Your goal: There is one span to output from the data below: the lines starting at the line with "Instruction: Expand the" and ending at the line with "How do I perform: Select". Output it exactly, ends included, nothing more.

Exercise data:
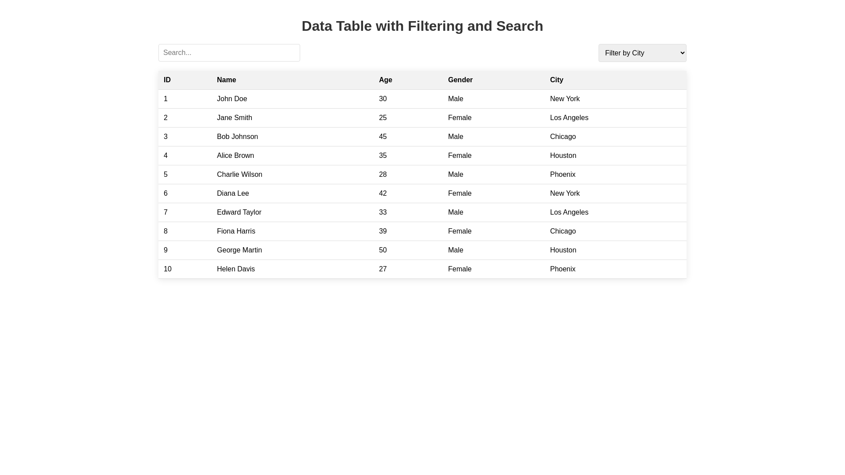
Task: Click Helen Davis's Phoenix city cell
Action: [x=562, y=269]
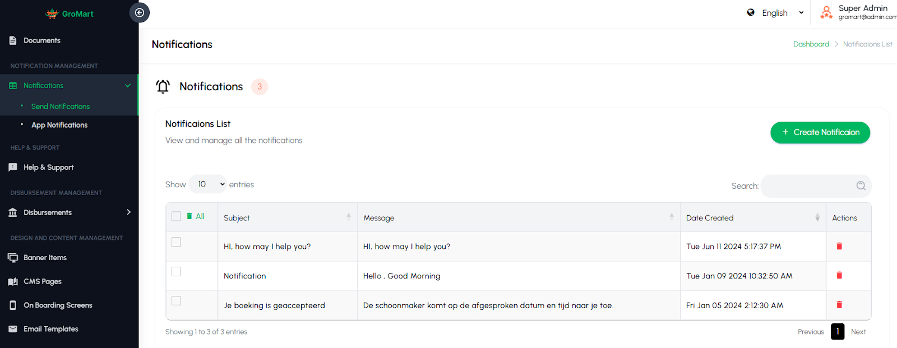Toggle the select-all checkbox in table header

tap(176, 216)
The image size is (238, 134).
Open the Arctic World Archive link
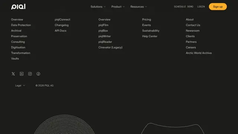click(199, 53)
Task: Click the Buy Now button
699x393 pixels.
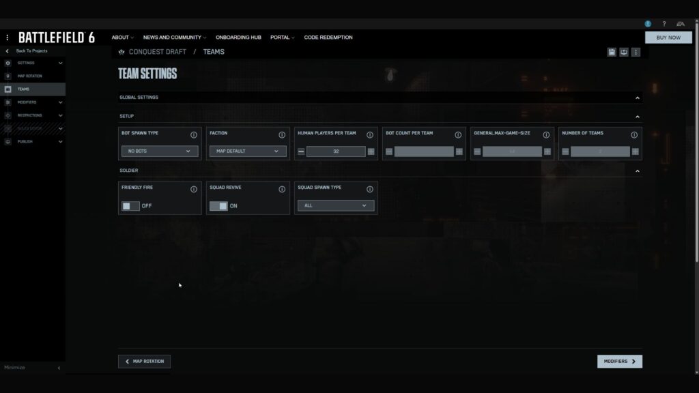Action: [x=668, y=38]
--
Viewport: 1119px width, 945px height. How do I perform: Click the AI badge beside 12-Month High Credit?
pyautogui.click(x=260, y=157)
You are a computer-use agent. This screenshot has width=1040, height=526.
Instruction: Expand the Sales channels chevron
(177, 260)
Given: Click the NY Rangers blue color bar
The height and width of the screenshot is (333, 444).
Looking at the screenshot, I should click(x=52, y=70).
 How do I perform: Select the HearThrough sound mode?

Output:
Instruction: Expand the Sales channels chevron
(177, 260)
Given: Click the NY Rangers blue color bar
The height and width of the screenshot is (333, 444).
Looking at the screenshot, I should click(x=52, y=70).
 How do I perform: Select the HearThrough sound mode?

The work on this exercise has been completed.